We humans like beginnings and endings to be tidy. Finish one calendar page. Turn to the next.
Ring out an old year. Ring in the new.
Complete one project. Start another.
Because of this propensity, books give us great comfort. They start on page 1. They conclude with the last period. And by the time we turn that final page, all the loose ends have been neatly tied. Movies and TV shows do the same thing in even shorter order.
School semesters, likewise, have a first day and a final day. Between those two bookends, a semester may be frightfully demanding and complicated. But at the appointed time, it's over. Finis. Last semester's teacher doesn't keep giving you assignments or expect you to continue showing up for class.
Ah, but life itself hasn't yet come out in the movie version, no matter what the reality shows may say.
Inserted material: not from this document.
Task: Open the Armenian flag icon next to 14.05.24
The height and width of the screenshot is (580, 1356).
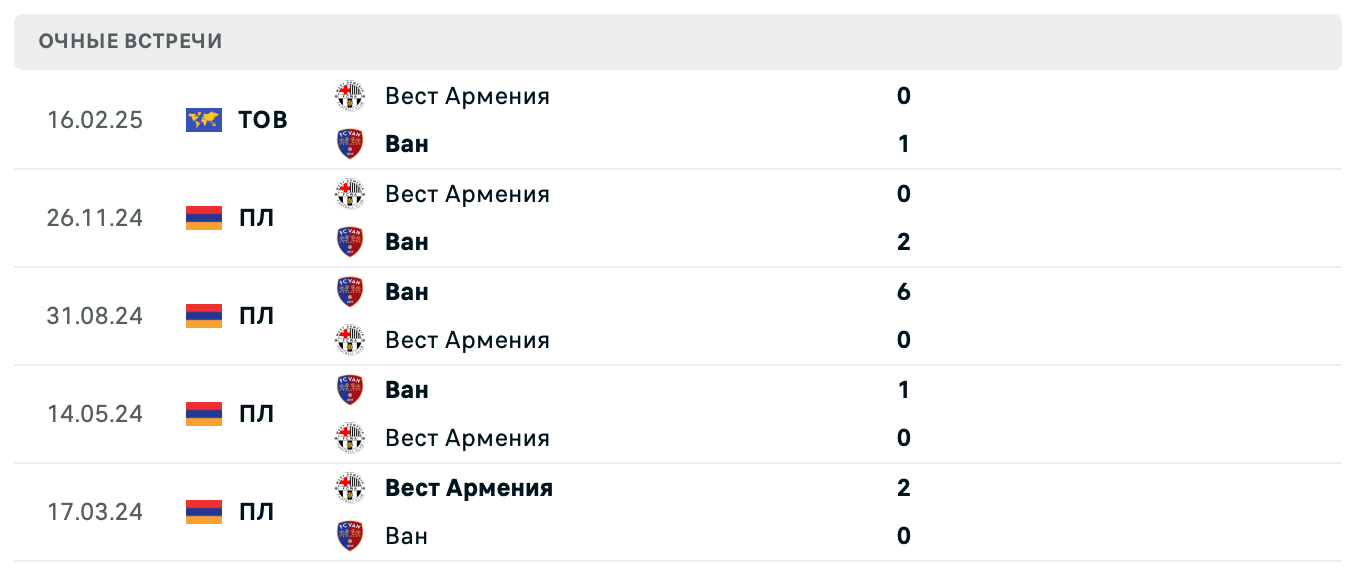Action: pyautogui.click(x=202, y=413)
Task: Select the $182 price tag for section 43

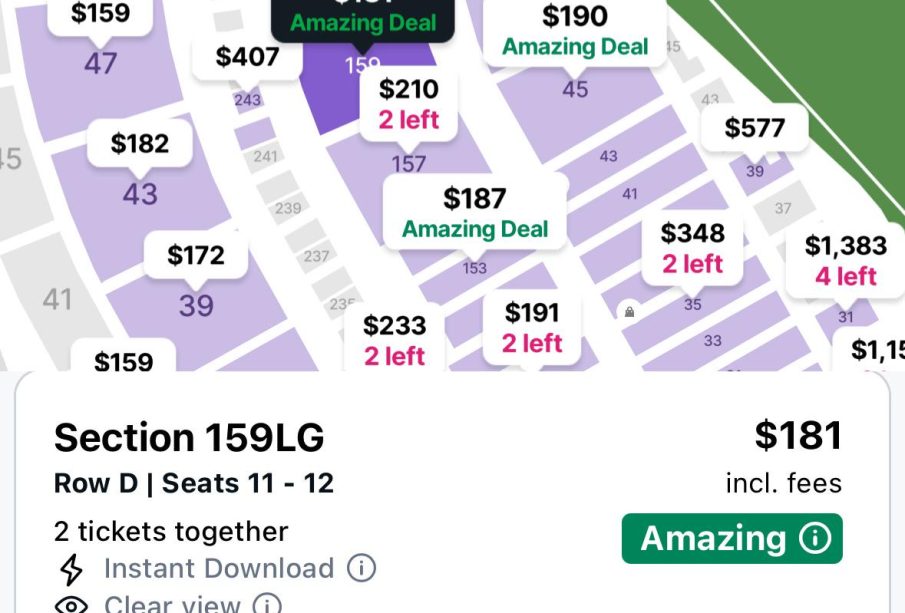Action: [140, 144]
And in life, beginnings and endings rarely happen so tidily. In fact, they're usually quite messy and often overlap like the homework assignments and projects and tests due during a semester.
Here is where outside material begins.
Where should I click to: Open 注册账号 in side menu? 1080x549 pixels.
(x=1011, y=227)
Funny thing is: We rather expect life to operate in semesters or chapters or other tidy segments. It doesn't. Life operates in seasons. On the calendar, even the seasons appear tidy. Each one begins and ends on a certain day. Yet in reality, the transition from fall to winter or winter to spring is far more protracted and far less predictable than the calendar indicates. In reality, the transition between life's seasons is messy too.
Yes, each person operates between the bookends of birth and death. But death is not the tidy ending we may imagine.
And birth? Well, advances in technology have proven what many folks have long insisted: Life is well underway roughly nine months before birth. During those months, the little one to be born receives nurture in the protected environment of the womb. Meanwhile, the entire expectant family operates in that protracted and unpredictable overlap of seasons.
To use a phrase borrowed from a class I took, pregnancy is an "already but not yet" time, when one season is ending while another is being ushered in.
The trick in any time of seasonal shift is not to let the messiness and unpredictability keep you from ending what needs to be ended and starting what needs to be begun. A whole nation with a leader named Moses learned this lesson the hard way. After 400 years of living in Egypt, these folks headed for a land God had promised to give them.
They stopped en route at Mount Horeb for a year's worth of instructions and preparations. Then, according to Moses' account in Deuteronomy, "The Lord our God spoke to us at Horeb, saying, 'You have stayed long enough at this mountain. Turn and set your journey, and go '" (1:6-7 NASU).
Well, off they went. But almost immediately, things got messy. When their new beginning didn't prove tidy at all, the people bailed on Moses. Or, actually, they bailed on God. For the next 39 years, they remained stuck purposeless, powerless, pitiful until God finally said again, "You have circled this mountain long enough" (Deut. 2:2 NASU).
Any year, any date, may hold for you a new season. When you find yourself in an "already but not yet" place, remember: Life's beginnings and endings are never tidy. They're messy and unpredictable and ultimately thrilling. No matter how frightening the change may seem, don't abort the new thing God is seeking to bring to birth.
Trust him. And step into the new season that awaits.